Selected extract:
::::::::
Segfaults in mkdir under high load. Software or hardware?

2005-08-03 Thread Jules Colding
Hi,

I am experiencing segfaults in mkdir, and mkdir alone, under high load.
I have tried to eliminate the RAM by letting memtest86plus run overnight
(no errors found). dmesg does report other filesystem related segfaults
and some others that I am not so sure of.

I am not really qualified to guess whether this is software or hardware
so please see this mail as information for those more qualified. Info
below.

Regards,
  jules


# Hardware #
Dual AMD Opteron 252.
8x1GB ECC RAM (CMX1024RE-3200-Black).
LSI Logic MegaRAID SCSI 320-4X.
4 Seagate Cheetah 73.4 GB 15KRPM Ultra 320 68pin SCSI in raid5 (ST373453LW).
Tyan Thunder K8W S2885.
Kernel gentoo-sources 2.6.12-r6.
Most filesystems mounted as reiserfs with noatime and notail.

# Output of script #
./memtest.sh: line 107: 19536 Segmentation fault  mkdir $j
./memtest.sh: line 107: 19553 Segmentation fault  mkdir $j
Inconsistency detected by ld.so: dynamic-link.h: 151: elf_get_dynamic_info: 
Assertion `info[20]->d_un.d_val == 7' failed!
Inconsistency detected by ld.so: dynamic-link.h: 151: elf_get_dynamic_info: 
Assertion `info[20]->d_un.d_val == 7' failed!
Inconsistency detected by ld.so: dynamic-link.h: 151: elf_get_dynamic_info: 
Assertion `info[20]->d_un.d_val == 7' failed!
Inconsistency detected by ld.so: dynamic-link.h: 151: elf_get_dynamic_info: 
Assertion `info[20]->d_un.d_val == 7' failed!
Inconsistency detected by ld.so: dynamic-link.h: 151: elf_get_dynamic_info: 
Assertion `info[20]->d_un.d_val == 7' failed!
Inconsistency detected by ld.so: dynamic-link.h: 151: elf_get_dynamic_info: 
Assertion `info[20]->d_un.d_val == 7' failed!
::::::::
Input data:

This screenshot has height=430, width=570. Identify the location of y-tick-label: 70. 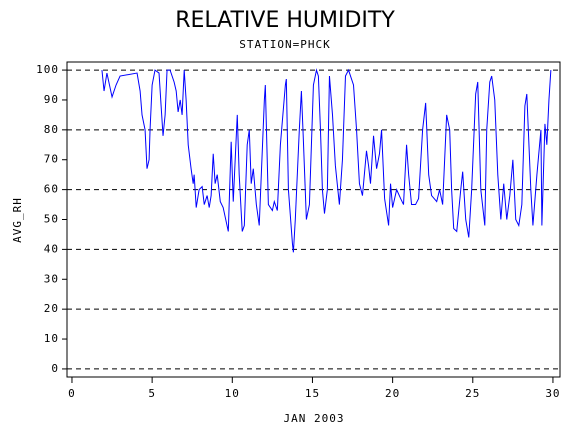
(52, 160).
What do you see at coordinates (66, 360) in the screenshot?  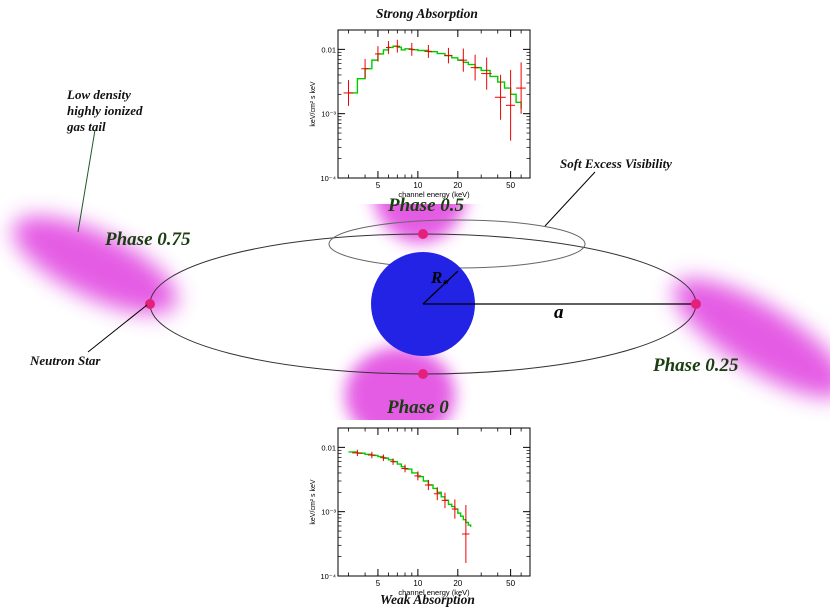 I see `neutron-star-label: Neutron Star` at bounding box center [66, 360].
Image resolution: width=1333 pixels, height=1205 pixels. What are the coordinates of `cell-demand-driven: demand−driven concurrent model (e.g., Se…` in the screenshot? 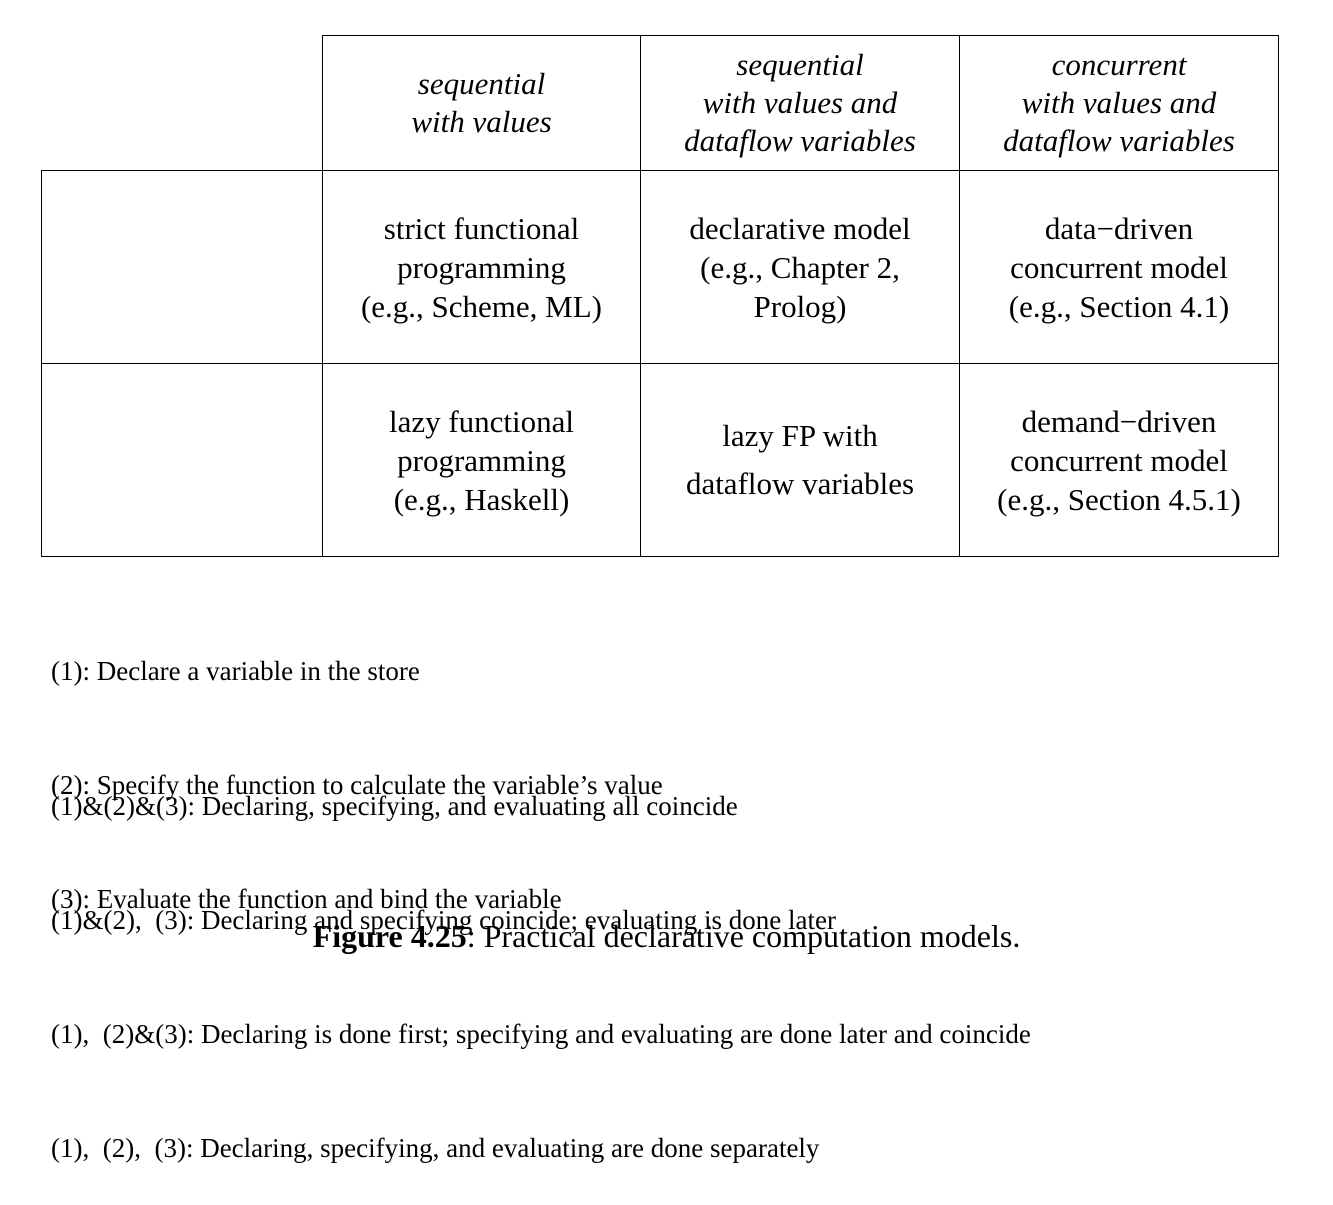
::::::::
What you are asked to do:
Decide whether each statement agrees with the mkdir segfault post above, answering yes or no and quoting the words of the post that settle it. 1. An overnight memtest86plus run found errors in the RAM. 2. The machine has four Seagate drives set up in raid5. 3. Most filesystems are mounted as ext3.

Output of the task:
1. No: "(no errors found)".
2. Yes: "4 Seagate Cheetah 73.4 GB 15KRPM Ultra 320 68pin SCSI in raid5 (ST373453LW)."
3. No: "Most filesystems mounted as reiserfs with noatime and notail."